*Task input*
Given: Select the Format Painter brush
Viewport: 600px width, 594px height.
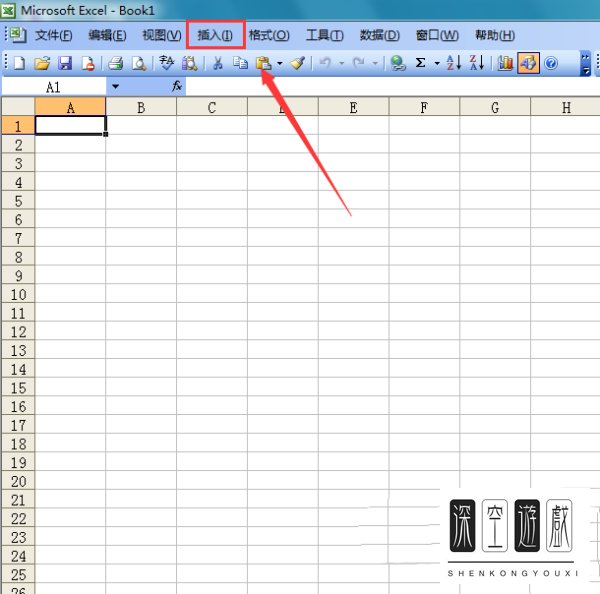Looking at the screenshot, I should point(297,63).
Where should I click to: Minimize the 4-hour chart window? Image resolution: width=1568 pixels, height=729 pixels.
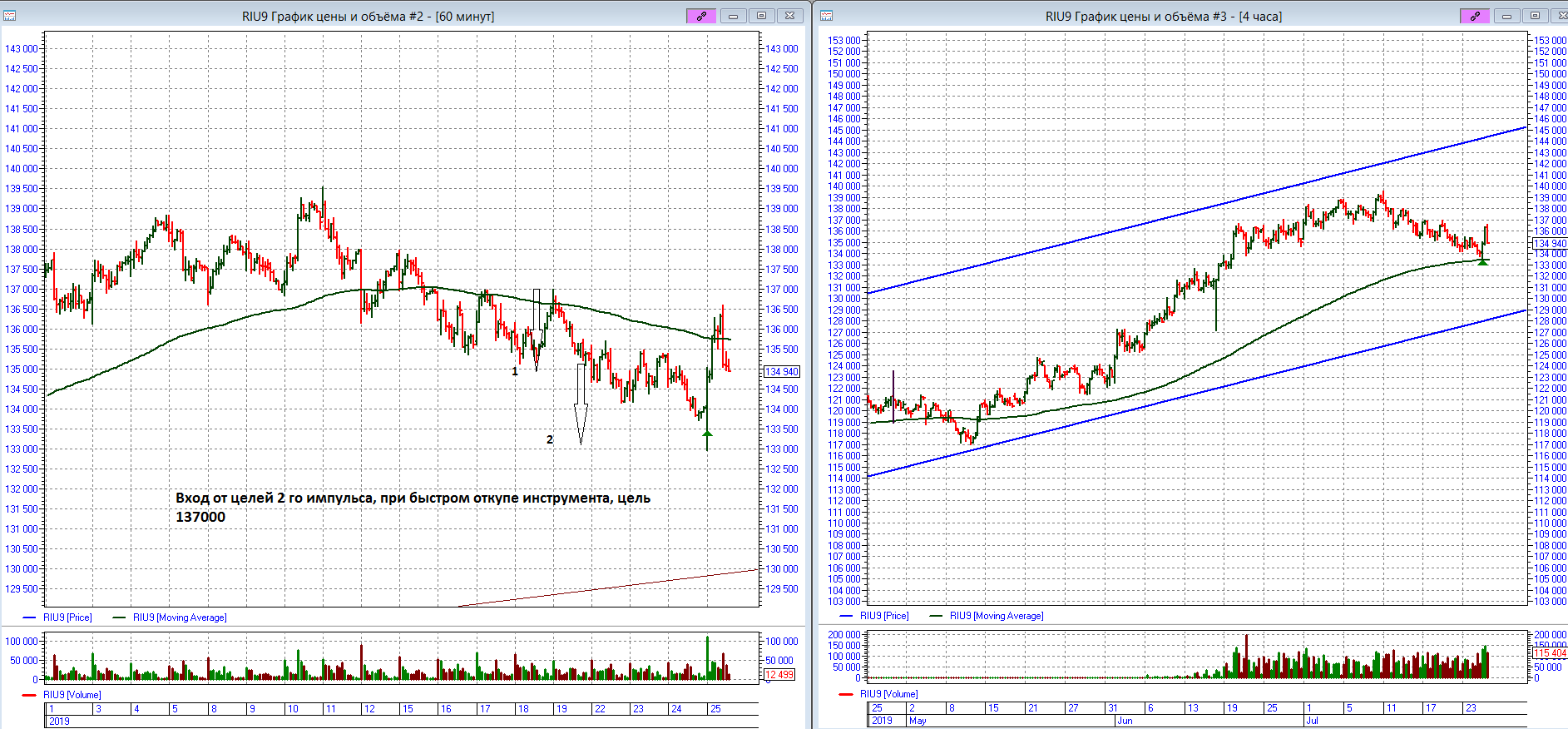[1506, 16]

*Task prompt*
Output the data above without changes, apart from leaving out the pictures.

*Solution*
Given: Select the Format Painter brush
Viewport: 600px width, 594px height.
Looking at the screenshot, I should point(297,63).
Where should I click to: Minimize the 4-hour chart window? Image resolution: width=1568 pixels, height=729 pixels.
[1506, 16]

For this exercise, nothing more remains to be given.